(Sharecast News) - Diageo reported a drop in full-year organic operating profit on Tuesday as it pointed to a weaker performance in Latin America and the Caribbean (LAC).

In its preliminary results for 2024, the drinks company said organic operating profit fell by 4.8% to $304m, of which $302m was attributable to LAC.

Reported net sales declined 1.4% to $20.3bn, it said, owing to an unfavourable foreign exchange impact and organic net sales decline, partially offset by hyperinflation adjustments.

Excluding the impact of LAC, organic net sales rose 1.8% to $330m, driven by "resilient" growth in its Africa, Asia Pacific and Europe regions.

Diageo said organic net sales in North America fell 2.5% due to a cautious consumer environment and the impact of lapping inventory replenishment in the previous year. However, this was more than offset by the growth in Africa, Asia Pacific and Europe.

Chief executive Debra Crew said: "While fiscal 24 was a challenging year for both our industry and Diageo with continued macroeconomic and geopolitical volatility, we focused on taking the actions needed to ensure Diageo is well-positioned for growth as the consumer environment improves.

"In fiscal 24 we made good progress against our strategic priorities.

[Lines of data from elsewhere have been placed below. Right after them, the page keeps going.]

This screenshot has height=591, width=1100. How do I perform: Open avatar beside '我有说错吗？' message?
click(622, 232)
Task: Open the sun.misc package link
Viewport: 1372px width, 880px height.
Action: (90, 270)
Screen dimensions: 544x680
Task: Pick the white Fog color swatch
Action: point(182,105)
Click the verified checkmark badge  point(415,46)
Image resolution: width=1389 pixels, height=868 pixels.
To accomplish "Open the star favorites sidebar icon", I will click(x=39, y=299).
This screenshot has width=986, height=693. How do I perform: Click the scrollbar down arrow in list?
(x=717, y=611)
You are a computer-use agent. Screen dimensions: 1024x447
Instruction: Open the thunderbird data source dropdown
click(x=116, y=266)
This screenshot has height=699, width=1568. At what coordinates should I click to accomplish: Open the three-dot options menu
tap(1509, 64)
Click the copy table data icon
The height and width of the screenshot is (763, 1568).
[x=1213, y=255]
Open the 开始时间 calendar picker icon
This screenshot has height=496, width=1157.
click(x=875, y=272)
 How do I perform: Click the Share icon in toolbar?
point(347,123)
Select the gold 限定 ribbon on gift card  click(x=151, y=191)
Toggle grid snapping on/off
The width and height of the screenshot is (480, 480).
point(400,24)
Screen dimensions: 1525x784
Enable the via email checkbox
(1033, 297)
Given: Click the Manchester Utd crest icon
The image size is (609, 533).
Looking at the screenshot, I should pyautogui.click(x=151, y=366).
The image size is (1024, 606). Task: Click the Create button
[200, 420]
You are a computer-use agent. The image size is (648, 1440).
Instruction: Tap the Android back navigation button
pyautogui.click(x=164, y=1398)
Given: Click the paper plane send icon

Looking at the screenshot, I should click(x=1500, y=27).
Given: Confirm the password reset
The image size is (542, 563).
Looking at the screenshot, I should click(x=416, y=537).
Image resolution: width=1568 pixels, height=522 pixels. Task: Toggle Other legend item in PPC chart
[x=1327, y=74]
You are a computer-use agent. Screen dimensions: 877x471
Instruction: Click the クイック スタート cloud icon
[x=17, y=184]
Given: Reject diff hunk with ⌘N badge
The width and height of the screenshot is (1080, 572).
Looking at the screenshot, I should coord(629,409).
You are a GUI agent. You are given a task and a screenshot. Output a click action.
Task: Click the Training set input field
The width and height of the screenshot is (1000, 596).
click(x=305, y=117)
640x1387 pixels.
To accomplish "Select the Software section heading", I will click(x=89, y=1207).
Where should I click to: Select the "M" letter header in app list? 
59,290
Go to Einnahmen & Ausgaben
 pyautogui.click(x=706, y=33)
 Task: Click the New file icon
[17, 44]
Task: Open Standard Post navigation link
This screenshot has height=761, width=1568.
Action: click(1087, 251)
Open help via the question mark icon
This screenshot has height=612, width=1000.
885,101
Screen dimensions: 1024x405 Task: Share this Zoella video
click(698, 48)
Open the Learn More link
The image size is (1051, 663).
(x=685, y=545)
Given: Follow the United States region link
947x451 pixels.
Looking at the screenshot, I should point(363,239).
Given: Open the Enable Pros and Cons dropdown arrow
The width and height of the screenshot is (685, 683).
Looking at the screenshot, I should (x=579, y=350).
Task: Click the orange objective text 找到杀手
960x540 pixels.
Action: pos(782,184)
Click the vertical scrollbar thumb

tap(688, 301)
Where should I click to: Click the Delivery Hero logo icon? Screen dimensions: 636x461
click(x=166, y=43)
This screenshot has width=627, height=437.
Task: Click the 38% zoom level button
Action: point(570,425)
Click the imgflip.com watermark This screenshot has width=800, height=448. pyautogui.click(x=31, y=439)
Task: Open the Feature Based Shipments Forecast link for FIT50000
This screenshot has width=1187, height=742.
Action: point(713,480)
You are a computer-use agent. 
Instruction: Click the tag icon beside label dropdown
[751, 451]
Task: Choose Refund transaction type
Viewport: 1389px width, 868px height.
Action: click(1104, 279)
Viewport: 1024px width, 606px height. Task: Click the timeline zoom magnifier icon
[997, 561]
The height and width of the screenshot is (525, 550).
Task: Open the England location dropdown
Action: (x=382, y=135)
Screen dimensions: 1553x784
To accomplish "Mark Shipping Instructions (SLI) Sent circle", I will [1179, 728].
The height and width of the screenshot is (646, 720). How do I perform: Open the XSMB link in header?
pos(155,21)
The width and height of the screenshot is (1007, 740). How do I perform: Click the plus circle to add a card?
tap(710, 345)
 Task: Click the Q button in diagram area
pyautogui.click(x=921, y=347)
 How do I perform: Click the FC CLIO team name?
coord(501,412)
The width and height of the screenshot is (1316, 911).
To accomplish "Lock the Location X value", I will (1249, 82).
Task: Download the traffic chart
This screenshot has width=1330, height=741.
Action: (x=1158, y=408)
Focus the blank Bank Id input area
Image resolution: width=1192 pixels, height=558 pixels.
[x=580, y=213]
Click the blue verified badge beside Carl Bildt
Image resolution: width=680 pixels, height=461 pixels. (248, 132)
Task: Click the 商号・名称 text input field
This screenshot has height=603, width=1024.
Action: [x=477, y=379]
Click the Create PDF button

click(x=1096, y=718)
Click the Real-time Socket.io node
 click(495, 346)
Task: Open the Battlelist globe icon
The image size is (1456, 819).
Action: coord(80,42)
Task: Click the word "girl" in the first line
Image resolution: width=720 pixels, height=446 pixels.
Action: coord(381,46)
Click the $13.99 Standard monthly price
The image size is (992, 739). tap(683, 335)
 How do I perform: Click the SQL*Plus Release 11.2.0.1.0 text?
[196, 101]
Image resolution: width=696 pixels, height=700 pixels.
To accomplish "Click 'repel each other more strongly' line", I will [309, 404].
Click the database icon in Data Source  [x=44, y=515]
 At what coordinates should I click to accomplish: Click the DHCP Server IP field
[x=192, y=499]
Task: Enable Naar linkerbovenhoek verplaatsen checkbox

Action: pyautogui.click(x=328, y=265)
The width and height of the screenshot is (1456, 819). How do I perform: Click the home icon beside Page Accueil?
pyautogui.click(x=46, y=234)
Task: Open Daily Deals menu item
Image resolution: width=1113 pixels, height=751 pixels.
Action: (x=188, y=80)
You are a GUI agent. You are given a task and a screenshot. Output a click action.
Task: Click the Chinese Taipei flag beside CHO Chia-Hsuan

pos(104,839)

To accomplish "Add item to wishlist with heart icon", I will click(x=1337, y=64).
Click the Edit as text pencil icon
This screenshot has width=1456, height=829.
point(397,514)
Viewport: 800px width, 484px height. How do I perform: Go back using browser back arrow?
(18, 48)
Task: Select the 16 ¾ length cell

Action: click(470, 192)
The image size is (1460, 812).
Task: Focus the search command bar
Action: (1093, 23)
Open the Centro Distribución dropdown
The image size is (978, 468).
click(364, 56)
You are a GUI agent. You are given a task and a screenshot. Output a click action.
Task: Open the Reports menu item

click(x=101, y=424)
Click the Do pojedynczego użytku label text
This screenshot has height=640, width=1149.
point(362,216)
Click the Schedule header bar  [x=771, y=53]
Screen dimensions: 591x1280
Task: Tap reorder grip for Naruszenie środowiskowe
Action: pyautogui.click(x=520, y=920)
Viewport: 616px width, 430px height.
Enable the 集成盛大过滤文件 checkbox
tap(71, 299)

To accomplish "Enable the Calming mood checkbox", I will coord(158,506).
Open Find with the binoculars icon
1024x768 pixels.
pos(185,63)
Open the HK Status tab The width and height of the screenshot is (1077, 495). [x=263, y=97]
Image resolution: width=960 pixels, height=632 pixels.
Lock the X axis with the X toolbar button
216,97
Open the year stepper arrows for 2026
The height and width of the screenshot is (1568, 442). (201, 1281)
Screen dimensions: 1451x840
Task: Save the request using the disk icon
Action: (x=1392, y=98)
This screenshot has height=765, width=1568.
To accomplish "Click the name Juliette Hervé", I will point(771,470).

We ended fiscal 24 gaining or holding share in measured markets totalling over 75% of our net sales value, including in the US. We have taken actions to manage the inventory issues in LAC; we have strengthened our consumer insights and redeployed resources towards the best growth opportunities; we have stepped up our route-to-market across several markets, including our most significant transformation in at least a decade in our US spirits organisation; we have delivered record productivity savings of nearly $700 million; and we have generated $2.6 billion in free cash flow while increasing strategic investments. We are confident that when the consumer environment improves, the actions we are taking will return us to growth."